Post by jojoandleo on Jun 20, 2013 11:39:55 GMT -5
Had she been crying when she got home, or did she start crying when she got home and saw her H? I think it could be something traumatic happened. I also think she could have been doing something she felt was slightly inappropriate (hanging out with a flirty coworker) and something bad happened and she feels guilty about it, OR the whole thing could be her being shady.
I feel like if she came home, saw her H, and THEN started crying-it's more likely guilty, but anything is possible. Hope your brother gets some answers soon.
Yeah my thoughts immediately went to maybe something traumatic happened or she is involved in something suspect. My bro seemed to think initially it was work related but idk. In the past, she has talked easily about work stuff. I am worried for her but also annoyed for him because he is just so worried and has no idea what to do. Obviously she was pretty upset b/c my brother rarely asks for help and sounds so devastated.
This sucks for your brother. He loves her and because of this he is likely giving her the benefit of the doubt in that she did not do anything shady and is presuming that something bad happened to her. He is worried, has no answers, and is now left with that hard to describe pain in his gut and chest.
I gave my exwife the benefit of the doubt even though my friends told me I was being ignorant. They tried to open my eyes but I foolishly believed in her. Looking back I am not sure if I gave her the benefit of the doubt because I loved her or I was too scared what would happened to our family if I learned the truth.
I am stuck here: Your brother is not FB friends with his wife?
Yeah what??
I'm not FB friends with DH, but he doesn't have an account (we're lucky he cared enough to figure out e-mail).
I'm almost leaning toward something traumatic happened, maybe a friend called her for help/support and she was really shaken up? But since she's shut down completely, it may be guilt too.
Regardless, he needs to ask her directly about what's going on--no more pussyfooting around.
She must have been riding a unicorn and passed a terrible fire that burned up a nursing home/puppy adoption center killing all occupants and glitter inside.
I think it's pretty crappy she had to leave town and STILL wouldn't tell him. Whatever it is that happened to her, he has the right to know. I'd be going CUH-RAZY if that was my spouse.
Well, he came home early to surprise her and she wasn't where she was supposed to be...no explanation?? And 2 weeks away, alone for a conference. This is shady. I don't understand how spouses could lack communication like that (her, not him). Hope you fill us in if he finds out what's up. To me it sounds like guilt.
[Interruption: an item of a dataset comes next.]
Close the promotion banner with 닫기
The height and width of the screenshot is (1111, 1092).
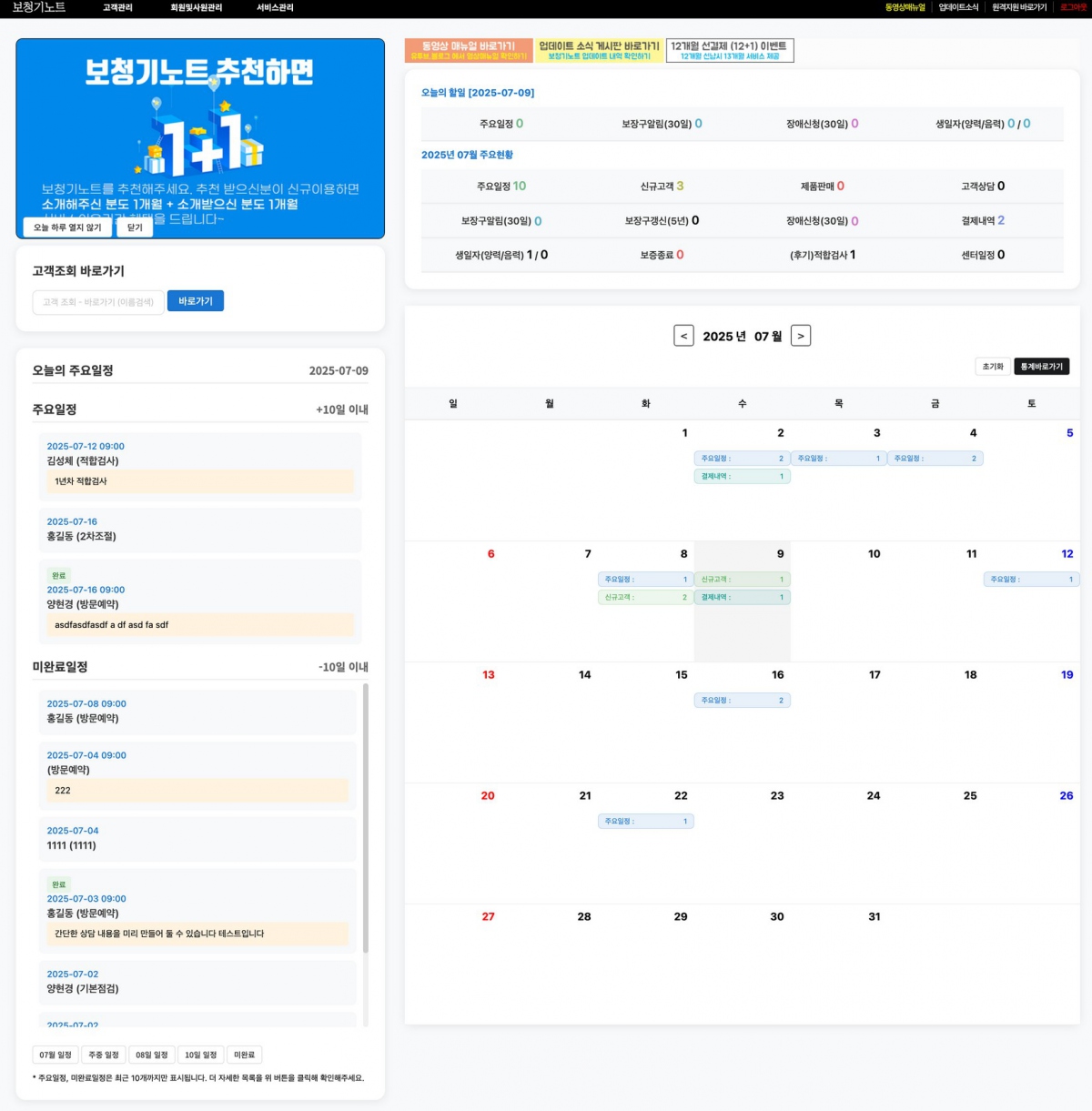click(x=135, y=227)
Well, he came home early to surprise her and she wasn't where she was supposed to be...no explanation?? And 2 weeks away, alone for a conference. This is shady. I don't understand how spouses could lack communication like that (her, not him). Hope you fill us in if he finds out what's up. To me it sounds like guilt.
I don't have the skills to assess trauma vs guilt, but I'm totally not buying a 2-week conference. Never heard of such a thing! Maybe possibly two back-to-back conferences, but I think that's grasping at straws, too.
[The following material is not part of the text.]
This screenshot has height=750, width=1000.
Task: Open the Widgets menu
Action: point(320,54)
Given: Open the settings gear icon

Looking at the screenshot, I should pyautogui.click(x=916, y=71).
ETA: Eh, maybe. I googled "2-week conference" and the first thing that came up was a UN conference (in 2012, but still, this says it's a possibility.) I still don't think she's at a two-week-conference.
She must have been riding a unicorn and passed a terrible fire that burned up a nursing home/puppy adoption center killing all occupants and glitter inside.
She must have been riding a unicorn and passed a terrible fire that burned up a nursing home/puppy adoption center killing all occupants and glitter inside.
That's the only explanation I can think of.
Noooooo! Not the glitter! It was so young!
Ahahaha! Not only do I love mcc's post but I heart your response too!
What's with the "where she was supposed to be" bit? If he texts her and she says she's at home and then she isn't, yeah, that's weird. But if I think my H/SO is at work and I'm at home and I want to go out to dinner or run to the store or whatever, I'm not necessarily going to let them know I left the house. I don't think that part is weird at all.
I agree this could use some clarification. I try to keep my Google calendar up to date because of our LDR, and yesterday, SO tried to call me from the airport but I wasn't home. He was confused, but it wasn't a big deal. My friend with a recent baby was out walking him in his pram and invited me to join them for dinner. Since I was going to be home alone, I accepted. If SO and I lived together, even if he wasn't going to be home, I would try to remember to let him know if I would be gone for a while, but I'm terribly forgetful. And if I was going to be home before he got back, I probably wouldn't bother.